The Union of Igbo Youths (UIY) has thrown its full weight behind Rt. Hon. Benjamin Kalu, Deputy Speaker of the Federal House of Representatives, denouncing as fabricated and politically motivated the allegations raised by the Coalition of South East Youth Leaders (COSEYL) over the Deputy Speaker’s NYSC certificate and Nigerian Law School records — and describing COSEYL itself as a “group for hire” in the service of unnamed political sponsors.
In a detailed and forcefully worded statement issued on Wednesday and signed by the group’s National President, Dr. Nicholas Nwigwe, and Vice President, Dr. Ada Stella Okoronkwo, the UIY which spread across all 36 states, said it was issuing not just a statement but a “warning” that the era of deploying sponsored voices to undermine the South-East’s rising political figures must end.

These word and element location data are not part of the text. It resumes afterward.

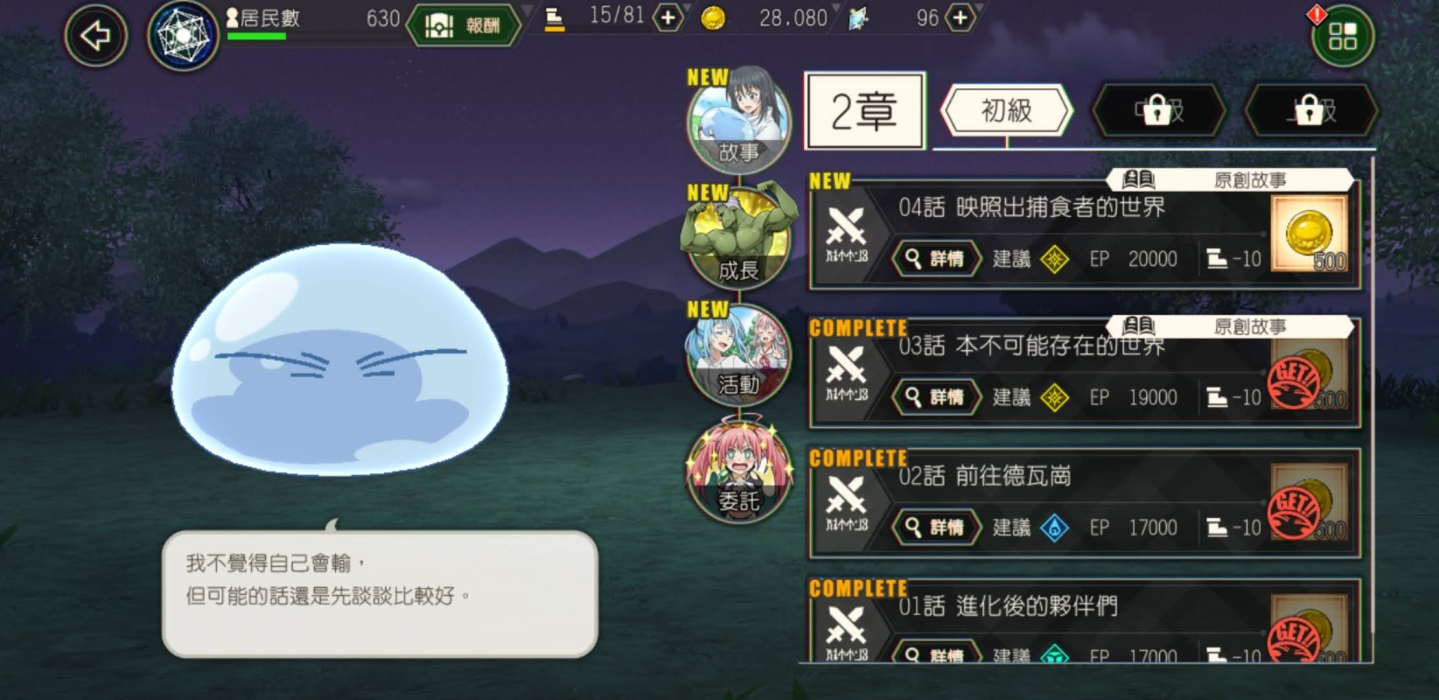The height and width of the screenshot is (700, 1439).
Task: Tap the back arrow icon
Action: pos(96,37)

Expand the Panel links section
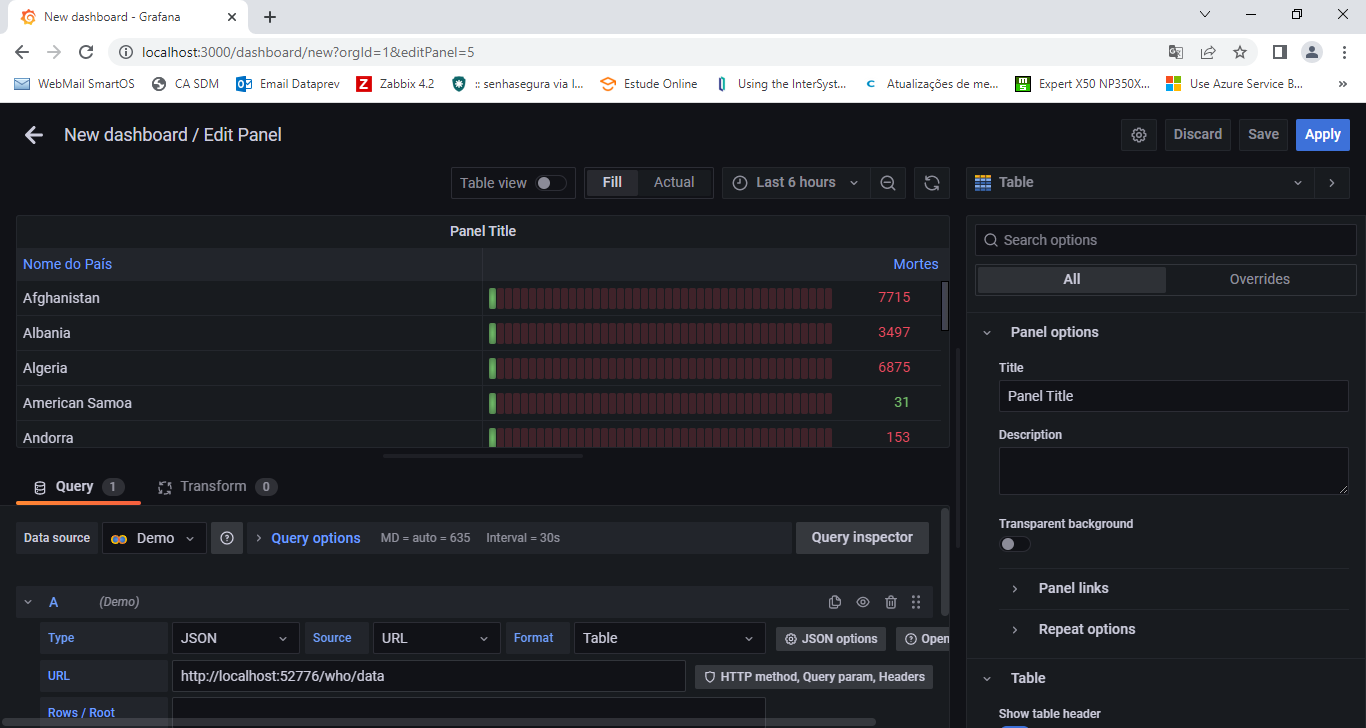1073,588
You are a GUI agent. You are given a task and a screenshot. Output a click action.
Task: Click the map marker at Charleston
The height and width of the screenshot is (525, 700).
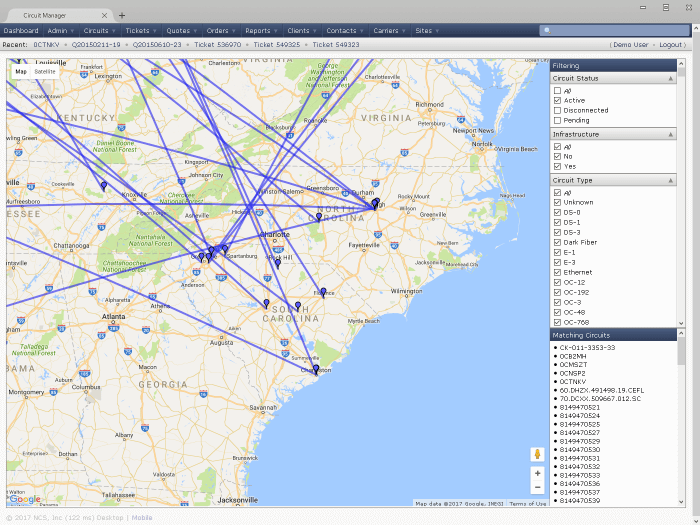coord(315,369)
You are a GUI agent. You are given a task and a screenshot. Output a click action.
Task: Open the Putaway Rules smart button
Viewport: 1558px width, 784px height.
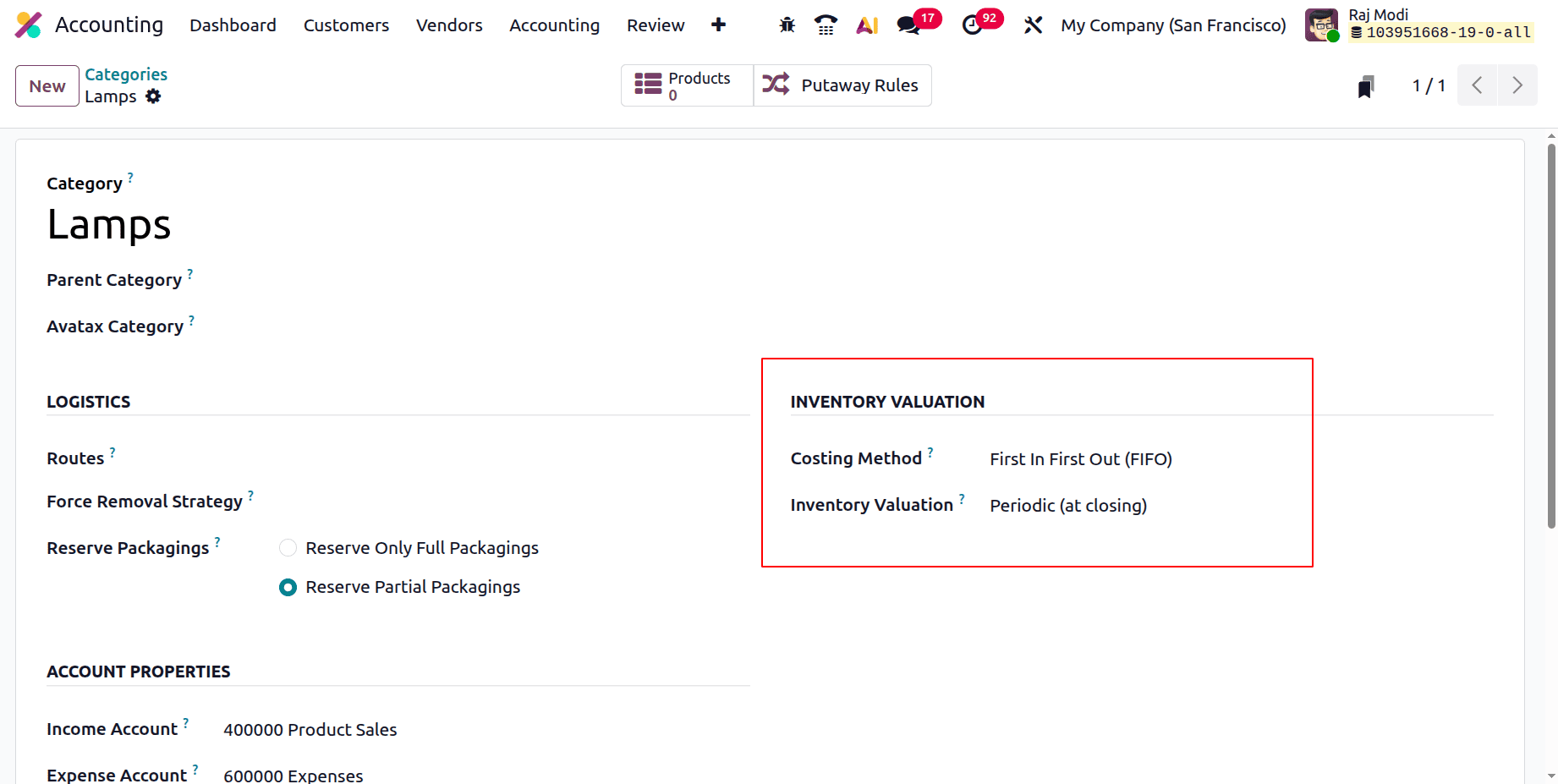click(x=842, y=85)
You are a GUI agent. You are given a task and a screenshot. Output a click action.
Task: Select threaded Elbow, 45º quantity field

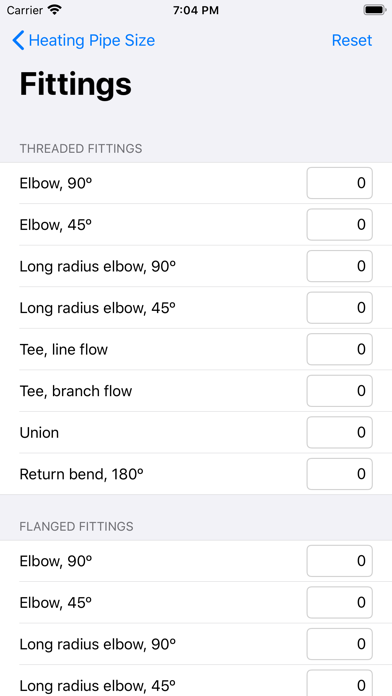click(x=340, y=225)
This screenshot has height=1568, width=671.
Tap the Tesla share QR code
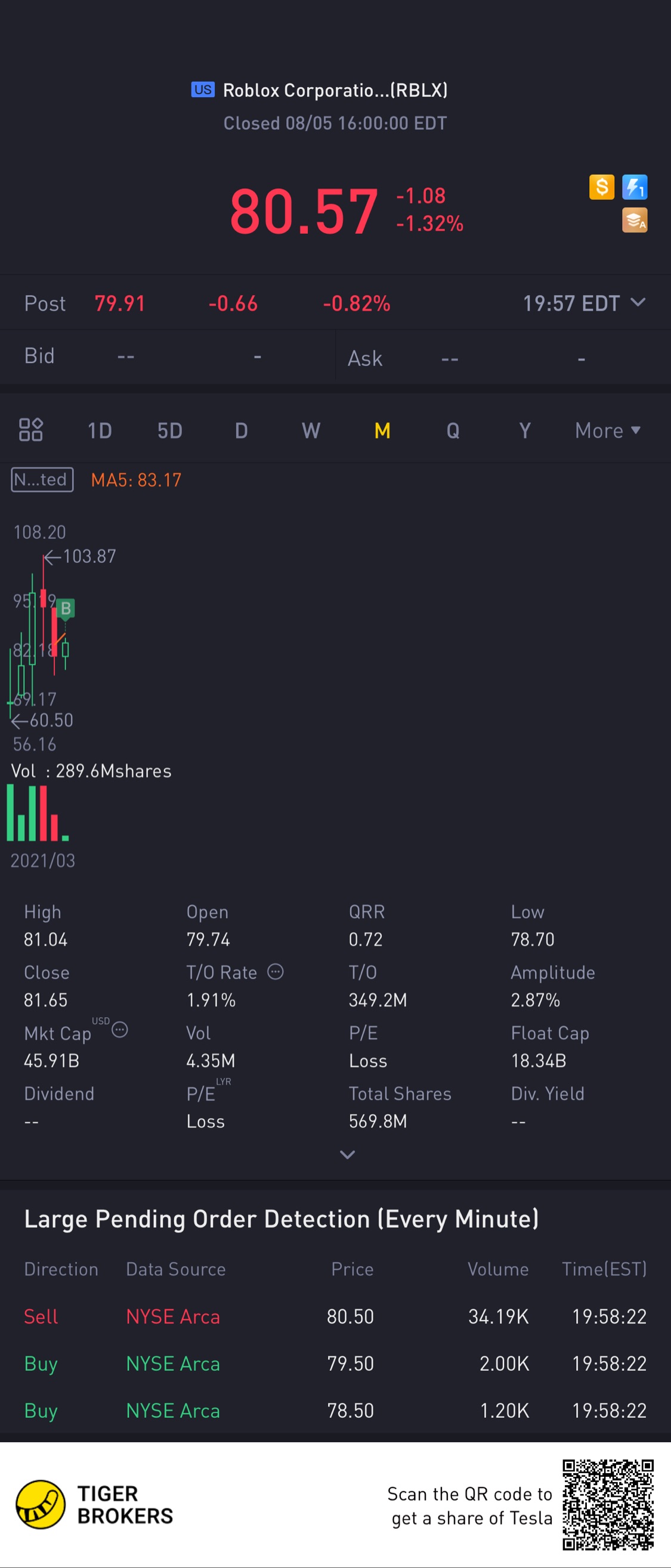coord(608,1504)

Central to the UIY’s defence is the outcome of a 2023 NYSC verification exercise. According to the group, the NYSC conducted a formal and independent investigation into questions surrounding Kalu’s certificate and, at its conclusion, issued an official verification letter confirming that the Deputy Speaker obtained his certificate in full compliance with the NYSC Act. A senior NYSC director who participated in the process has since publicly reaffirmed that finding.
The group challenged COSEYL to produce a counter-verification document from the NYSC, a letter from the agency’s Director-General disputing the 2023 findings, or any sworn affidavit from a competent authority backing its claims.
“Because if you cannot and we are absolutely certain you cannot then COSEYL has done nothing less than defame a serving constitutional officer of the Federal Republic of Nigeria,” the statement declared.
The UIY also addressed reports that elements of the same campaign were considering filing a petition against Kalu at the Legal Practitioners Disciplinary Committee (LPDC) over his Law School records. The group dismissed the prospect, insisting the LPDC which it described as one of Nigeria’s most respected regulatory institutions would not allow itself to become “an instrument of political harassment against a man whose records have already been verified clean.” It called on the Nigerian Bar Association leadership and senior legal practitioners to guard the committee’s integrity from partisan abuse.
In a section headlined “COSEYL: A Group for Hire,” the UIY posed six direct questions to the coalition: the identity of whoever commissioned and funded the campaign; the specific title and reference number of the alleged indicting report; whether COSEYL had sought legal advice before making allegations against a constitutional officer; why it was targeting a man who had filed no intention to contest any election; whether it could publicly account for its sources of funding; and whether it was connected to a wider network that had allegedly deployed protest groups including formations from outside the South-East against Kalu using what the UIY described as diverted public resources.
The UIY attributed the ferocity of the attacks to political fear rather than genuine accountability concerns. Noting that Kalu had neither declared for the Abia State governorship nor submitted any electoral expression of intent, the group argued that rival interests were moving against him precisely because of his potential. “They are not fighting a declared candidate. They are fighting a potential,” the statement read, adding that Kalu’s record of attracting federal attention and resources to the South-East and providing the region with a formidable voice at the national level made him a threat to entrenched interests.
The union closed by calling on Igbo youth organisations, traditional institutions, the media, and security agencies to respectively reject the campaign, demand evidence from COSEYL, and investigate the funding of protest activities targeting the Deputy Speaker. “An attack on Benjamin Kalu at this scale is not simply an attack on one man,” the statement said. “It is an attack on the ambition of every Igbo person who dares to rise.”
COSEYL had not responded to a request for comment as of press time.